She splits up with Galen, because she knows she can't satisfy him. Her relationship with her parents also changes, Kirsten hates living with them and lies to them. Kirsten starts to kill after the attack. The thought of revenge becomes so strong and so she becomes more and more cold- blooded. She feels guided by her spirits — the souls of the victims of her attacker — and believes in superstition, which supports her "mission". In the end, the thought of fulfilling her destiny overwhelms all other feelings in her and the urge of making the dark cloud disappear makes her stick at nothing.

===Greg Eastcote===
Greg Eastcotes's abuse of women is a perversion of the Cædmon-story with which he is compared. He, like Cædmon is impotent. Although he keeps a tidy house, his inner house, his character, is disturbed.
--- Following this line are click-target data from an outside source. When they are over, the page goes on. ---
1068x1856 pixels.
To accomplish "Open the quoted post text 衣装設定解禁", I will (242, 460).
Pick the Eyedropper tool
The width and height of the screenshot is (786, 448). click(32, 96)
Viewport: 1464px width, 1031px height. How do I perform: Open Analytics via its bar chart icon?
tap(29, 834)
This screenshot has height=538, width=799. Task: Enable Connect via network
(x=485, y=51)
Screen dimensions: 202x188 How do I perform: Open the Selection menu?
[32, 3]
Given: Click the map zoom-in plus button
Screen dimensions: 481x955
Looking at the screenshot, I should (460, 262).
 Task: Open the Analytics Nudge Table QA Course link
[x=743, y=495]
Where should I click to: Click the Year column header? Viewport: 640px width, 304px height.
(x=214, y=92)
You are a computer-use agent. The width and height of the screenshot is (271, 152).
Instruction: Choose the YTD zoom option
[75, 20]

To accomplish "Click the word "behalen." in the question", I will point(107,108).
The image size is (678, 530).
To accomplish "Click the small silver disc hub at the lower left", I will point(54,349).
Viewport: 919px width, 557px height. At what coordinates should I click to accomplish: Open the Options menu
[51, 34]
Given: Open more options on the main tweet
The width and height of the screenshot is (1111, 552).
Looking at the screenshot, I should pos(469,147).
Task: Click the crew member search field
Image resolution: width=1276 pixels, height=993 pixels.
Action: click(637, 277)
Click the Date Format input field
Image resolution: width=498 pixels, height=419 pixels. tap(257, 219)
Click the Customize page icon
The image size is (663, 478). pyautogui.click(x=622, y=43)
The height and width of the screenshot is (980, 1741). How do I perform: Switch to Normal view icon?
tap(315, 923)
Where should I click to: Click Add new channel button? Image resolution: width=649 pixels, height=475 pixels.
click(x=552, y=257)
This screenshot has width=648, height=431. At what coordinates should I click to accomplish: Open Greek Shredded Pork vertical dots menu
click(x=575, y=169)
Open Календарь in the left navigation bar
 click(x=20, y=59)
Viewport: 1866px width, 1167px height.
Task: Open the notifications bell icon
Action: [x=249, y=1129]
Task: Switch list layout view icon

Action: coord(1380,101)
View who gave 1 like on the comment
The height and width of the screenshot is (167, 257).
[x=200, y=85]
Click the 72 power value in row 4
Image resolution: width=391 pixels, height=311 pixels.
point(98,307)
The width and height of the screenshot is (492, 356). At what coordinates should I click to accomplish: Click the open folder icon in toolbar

It is clear, when "Susan" discovers his collection of the victims' ringlets, that he is the villain Kirsten seeks.

===Leitmotifs===
There are some images that are always repeated in the story and which guide Kirsten on her mission. The first and most important of these leitmotifs is Kirsten's talisman, her paperweight. It has always played an important role for Kirsten, firstly she uses it for hypnotizing herself and to get deeper into her subconsciousness. Later it becomes a kind of talisman for her that guides her and with which she kills. In the end the paperweight becomes a symbol of Kirsten herself: she breaks free from her chains by letting it fall into the sea. The second image is one of the spirits guiding Kirsten. She believes more and more in superstition and thinks the lost souls of the attacker's victims guide her. Another important aspect are the places where Kirsten always hides and can get rid of all her feelings: nature and the box in St. Mary's church. Both of them are a kind of hideaway where she can forget all of her problems for a short time.